PROBLEM STATEMENT => Extract every line of the material below that contains the string "button", matching case exactly.

EXERCISE INPUT =>
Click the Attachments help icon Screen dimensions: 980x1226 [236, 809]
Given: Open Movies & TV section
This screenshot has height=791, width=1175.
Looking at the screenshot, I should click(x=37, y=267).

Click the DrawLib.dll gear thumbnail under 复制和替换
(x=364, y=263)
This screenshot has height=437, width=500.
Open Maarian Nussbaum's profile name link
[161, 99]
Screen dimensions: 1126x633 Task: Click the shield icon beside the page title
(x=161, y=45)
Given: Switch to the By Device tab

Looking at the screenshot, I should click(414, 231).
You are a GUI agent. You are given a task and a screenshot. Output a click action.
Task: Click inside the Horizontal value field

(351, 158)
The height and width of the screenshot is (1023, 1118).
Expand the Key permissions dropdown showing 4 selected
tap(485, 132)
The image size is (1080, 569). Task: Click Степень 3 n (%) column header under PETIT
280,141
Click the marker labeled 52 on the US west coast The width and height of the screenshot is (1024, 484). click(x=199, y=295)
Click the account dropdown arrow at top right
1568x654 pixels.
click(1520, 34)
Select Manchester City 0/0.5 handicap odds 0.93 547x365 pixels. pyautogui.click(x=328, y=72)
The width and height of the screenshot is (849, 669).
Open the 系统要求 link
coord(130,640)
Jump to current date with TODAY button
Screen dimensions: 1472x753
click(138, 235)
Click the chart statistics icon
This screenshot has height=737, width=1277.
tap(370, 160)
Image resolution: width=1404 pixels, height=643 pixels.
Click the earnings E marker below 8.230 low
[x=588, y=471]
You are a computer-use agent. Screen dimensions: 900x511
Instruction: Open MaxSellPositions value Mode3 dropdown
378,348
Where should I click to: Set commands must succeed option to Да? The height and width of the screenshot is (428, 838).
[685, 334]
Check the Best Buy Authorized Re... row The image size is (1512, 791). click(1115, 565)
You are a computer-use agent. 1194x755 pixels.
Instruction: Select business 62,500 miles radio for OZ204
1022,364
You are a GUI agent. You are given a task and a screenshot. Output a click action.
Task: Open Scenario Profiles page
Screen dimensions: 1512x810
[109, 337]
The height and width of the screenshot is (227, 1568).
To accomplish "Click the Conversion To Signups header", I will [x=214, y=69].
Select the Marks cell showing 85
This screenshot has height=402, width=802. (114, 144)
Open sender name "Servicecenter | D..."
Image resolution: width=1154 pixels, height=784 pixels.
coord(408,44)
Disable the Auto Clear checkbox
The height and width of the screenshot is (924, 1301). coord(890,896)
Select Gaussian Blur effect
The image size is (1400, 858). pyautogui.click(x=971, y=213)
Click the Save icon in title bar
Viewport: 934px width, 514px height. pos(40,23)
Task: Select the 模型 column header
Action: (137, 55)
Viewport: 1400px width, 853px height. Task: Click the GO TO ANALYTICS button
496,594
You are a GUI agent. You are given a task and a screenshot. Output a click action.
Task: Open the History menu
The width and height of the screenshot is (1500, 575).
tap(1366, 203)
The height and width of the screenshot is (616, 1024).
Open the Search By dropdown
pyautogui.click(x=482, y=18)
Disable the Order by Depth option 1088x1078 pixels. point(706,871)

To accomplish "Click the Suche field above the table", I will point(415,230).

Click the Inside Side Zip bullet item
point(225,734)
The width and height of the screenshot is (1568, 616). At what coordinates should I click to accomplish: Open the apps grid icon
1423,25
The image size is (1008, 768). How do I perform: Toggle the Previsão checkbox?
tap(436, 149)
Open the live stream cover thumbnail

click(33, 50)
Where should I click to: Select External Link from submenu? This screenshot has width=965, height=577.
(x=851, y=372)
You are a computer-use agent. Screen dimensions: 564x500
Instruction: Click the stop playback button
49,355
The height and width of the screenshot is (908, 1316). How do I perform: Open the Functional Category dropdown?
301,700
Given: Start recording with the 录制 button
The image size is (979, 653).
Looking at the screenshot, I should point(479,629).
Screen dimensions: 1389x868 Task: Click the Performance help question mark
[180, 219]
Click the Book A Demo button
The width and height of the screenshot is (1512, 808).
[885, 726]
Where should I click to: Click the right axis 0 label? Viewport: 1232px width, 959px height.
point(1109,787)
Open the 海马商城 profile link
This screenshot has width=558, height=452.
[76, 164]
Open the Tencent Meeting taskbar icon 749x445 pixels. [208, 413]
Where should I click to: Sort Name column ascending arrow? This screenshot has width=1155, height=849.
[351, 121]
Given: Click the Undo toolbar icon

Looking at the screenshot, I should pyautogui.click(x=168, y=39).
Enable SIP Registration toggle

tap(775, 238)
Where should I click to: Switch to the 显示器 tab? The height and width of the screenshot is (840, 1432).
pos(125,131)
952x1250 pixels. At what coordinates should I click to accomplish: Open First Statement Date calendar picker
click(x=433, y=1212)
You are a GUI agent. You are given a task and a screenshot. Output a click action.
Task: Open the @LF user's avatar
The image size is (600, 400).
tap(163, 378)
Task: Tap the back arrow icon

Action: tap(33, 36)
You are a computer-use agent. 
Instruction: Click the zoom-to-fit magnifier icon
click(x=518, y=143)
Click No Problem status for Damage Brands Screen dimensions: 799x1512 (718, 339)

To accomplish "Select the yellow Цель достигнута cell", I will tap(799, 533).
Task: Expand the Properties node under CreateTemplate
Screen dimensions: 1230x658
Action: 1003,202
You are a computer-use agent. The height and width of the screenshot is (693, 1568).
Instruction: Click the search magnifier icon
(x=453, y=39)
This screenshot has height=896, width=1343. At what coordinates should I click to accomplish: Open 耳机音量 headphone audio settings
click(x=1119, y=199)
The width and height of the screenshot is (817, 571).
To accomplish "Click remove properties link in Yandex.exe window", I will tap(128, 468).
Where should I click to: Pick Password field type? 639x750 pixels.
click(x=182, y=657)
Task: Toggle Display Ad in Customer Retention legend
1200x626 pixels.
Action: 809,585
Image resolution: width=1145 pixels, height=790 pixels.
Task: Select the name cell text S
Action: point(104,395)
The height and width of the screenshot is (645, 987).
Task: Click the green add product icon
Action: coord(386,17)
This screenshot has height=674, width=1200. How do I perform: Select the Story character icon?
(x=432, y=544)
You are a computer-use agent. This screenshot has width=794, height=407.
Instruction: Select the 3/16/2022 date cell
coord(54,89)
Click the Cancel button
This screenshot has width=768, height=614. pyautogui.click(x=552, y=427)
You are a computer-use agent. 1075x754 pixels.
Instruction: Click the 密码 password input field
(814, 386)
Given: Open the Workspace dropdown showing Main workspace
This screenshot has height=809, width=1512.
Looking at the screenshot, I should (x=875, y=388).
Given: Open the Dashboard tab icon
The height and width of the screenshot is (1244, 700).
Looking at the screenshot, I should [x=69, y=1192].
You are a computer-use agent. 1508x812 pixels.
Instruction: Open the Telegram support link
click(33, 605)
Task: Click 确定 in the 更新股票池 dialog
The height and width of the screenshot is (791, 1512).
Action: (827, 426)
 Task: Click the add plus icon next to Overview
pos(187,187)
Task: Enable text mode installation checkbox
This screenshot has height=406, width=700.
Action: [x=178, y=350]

FULL ANSWER =>
Jump to current date with TODAY button
Viewport: 1400px width, 853px height. Task: Click the GO TO ANALYTICS button
Instruction: Click the stop playback button
Given: Start recording with the 录制 button
Click the Book A Demo button
Click the Cancel button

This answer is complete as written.